### YOUR ASSIGNMENT:
Only an exact repetition of the lines from the one holding "The width and" to the end of the data is wanted, with pictures left out.

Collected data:
----
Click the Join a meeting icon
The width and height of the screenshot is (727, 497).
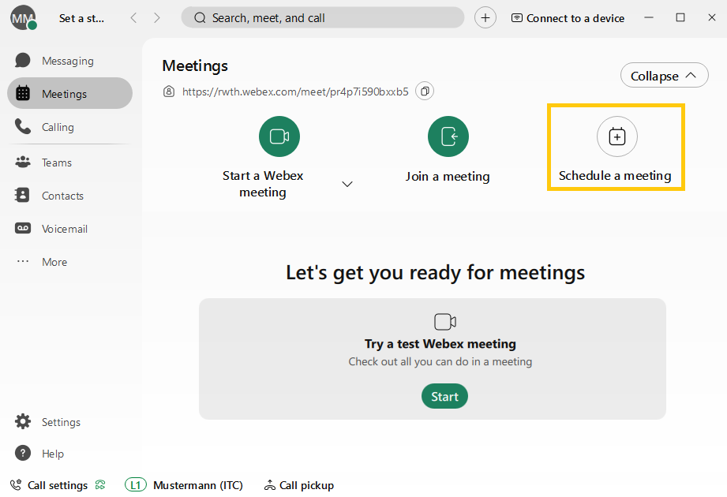[448, 136]
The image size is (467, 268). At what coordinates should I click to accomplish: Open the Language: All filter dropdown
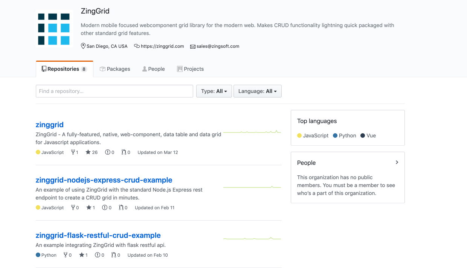tap(257, 91)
----
### EXERCISE OUTPUT:
The width and height of the screenshot is (727, 497).
[448, 136]
The image size is (467, 268). At what coordinates should I click to accomplish: Open the Language: All filter dropdown
tap(257, 91)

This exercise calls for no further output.